MoltenVK WIP: Implementing Acceleration Structures

This PR provides an implementation of the VK_KHR_acceleration_structure extension which provides a gateway to ray queries and ray tracing pipelines. This PR is still very WIP due to not being anywhere close to done. The reason for opening this PR so early on is to allow for more concrete discussion of the implementation of acceleration structures, and also keeps people up to date on the implementation.

This PR is related to: #427 #1953 - Not directly related but may have some slight discussion on Acceleration Structures #1956

Jul 06 '23 15:07 AntarticCoder

Acceleration Structure and Raytracing in general does not seem to be supported before MacOS 11, so Xcode 11.7 will always fail.

Jul 06 '23 22:07 AntarticCoder

Acceleration Structure and Raytracing in general does not seem to be supported before MacOS 11, so Xcode 11.7 will always fail.

Then the parts of MoltenVK that deal with Acceleration Structures need to be inside MVK_XCODE_12 blocks.

Jul 06 '23 22:07 cdavis5e

Acceleration Structure and Raytracing in general does not seem to be supported before MacOS 11, so Xcode 11.7 will always fail.

Then the parts of MoltenVK that deal with Acceleration Structures need to be inside MVK_XCODE_12 blocks.

Agreed.
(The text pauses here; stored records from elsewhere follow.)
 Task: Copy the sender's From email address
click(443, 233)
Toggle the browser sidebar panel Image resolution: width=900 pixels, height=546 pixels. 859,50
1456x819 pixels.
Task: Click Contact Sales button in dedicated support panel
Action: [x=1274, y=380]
But before forcing that, we should discuss whether that makes sense at this point. Xcode 11 is now 4 years old, and at some point, we must give up support for it, from a practicality perspective (like this one). Retaining support for Xcode 11 was added a couple of years ago because some devs required it for their internal processes.
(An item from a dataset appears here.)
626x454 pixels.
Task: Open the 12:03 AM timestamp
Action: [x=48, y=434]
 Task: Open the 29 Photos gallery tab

A few months ago, I reached out to the community about this exact question, and received no responses. Unless we can determine a good reason for maintaining Xcode 11, maybe now is the time to drop support for it.
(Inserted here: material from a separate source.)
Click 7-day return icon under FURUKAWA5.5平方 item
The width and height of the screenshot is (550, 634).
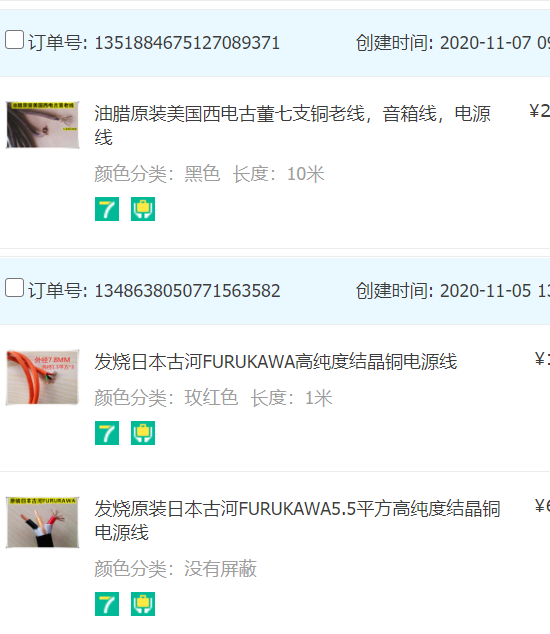(107, 604)
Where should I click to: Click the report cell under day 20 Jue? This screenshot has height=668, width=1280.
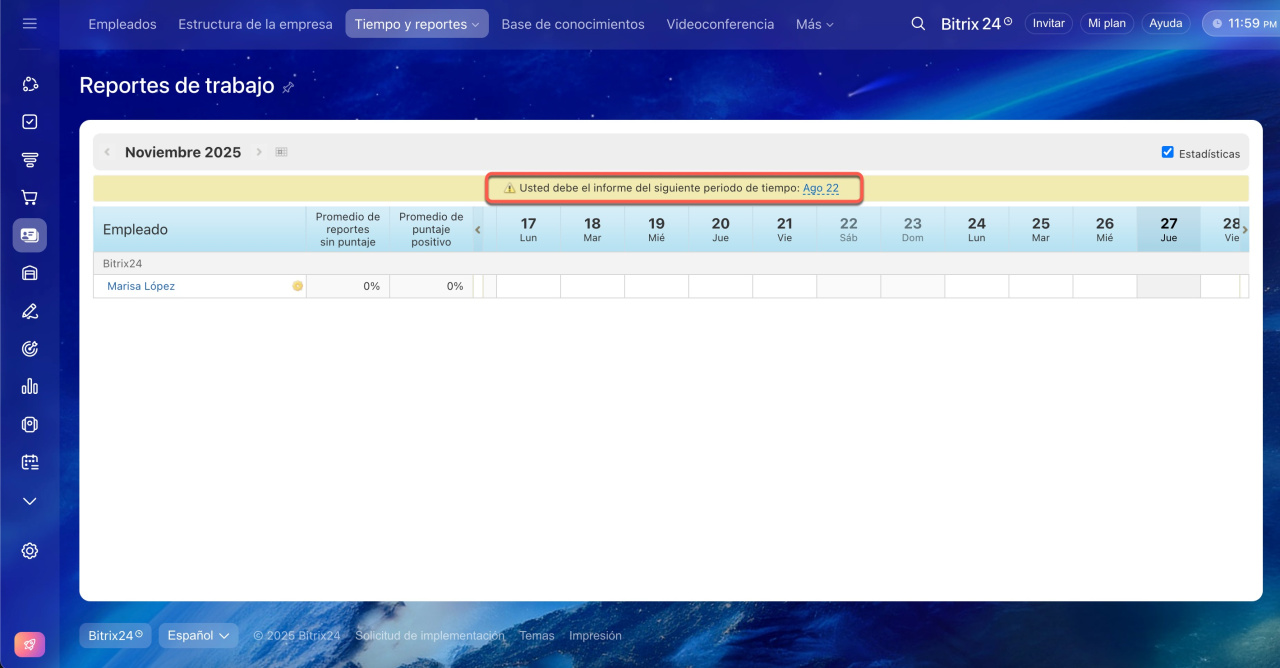click(720, 286)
Jul 07 '23 16:07 billhollings

@billhollings MacOS 11 seems to have support from devices as old as 2013 and newer. So it's a matter of dropping support of these pre-2013 devices, as well as that, some people stay on MacOS 10 for support of 32 bit applications and other reasons. This is just something to take into consideration.

Jul 07 '23 16:07 AntarticCoder

A few months ago, I reached out to the community about this exact question, and received no responses. Unless we can determine a good reason for maintaining Xcode 11, maybe now is the time to drop support for it.

I have added a ping post to that feedback request thread.

@AntarticCoder Hold off wrapping your code in any MVK_XCODE_12 guards while this PR remains a WIP. When this PR is ready to go, based on any feedback we receive to my query ping, we can decide whether we need to actually implement those guard wraps, or abandon Xcode 11.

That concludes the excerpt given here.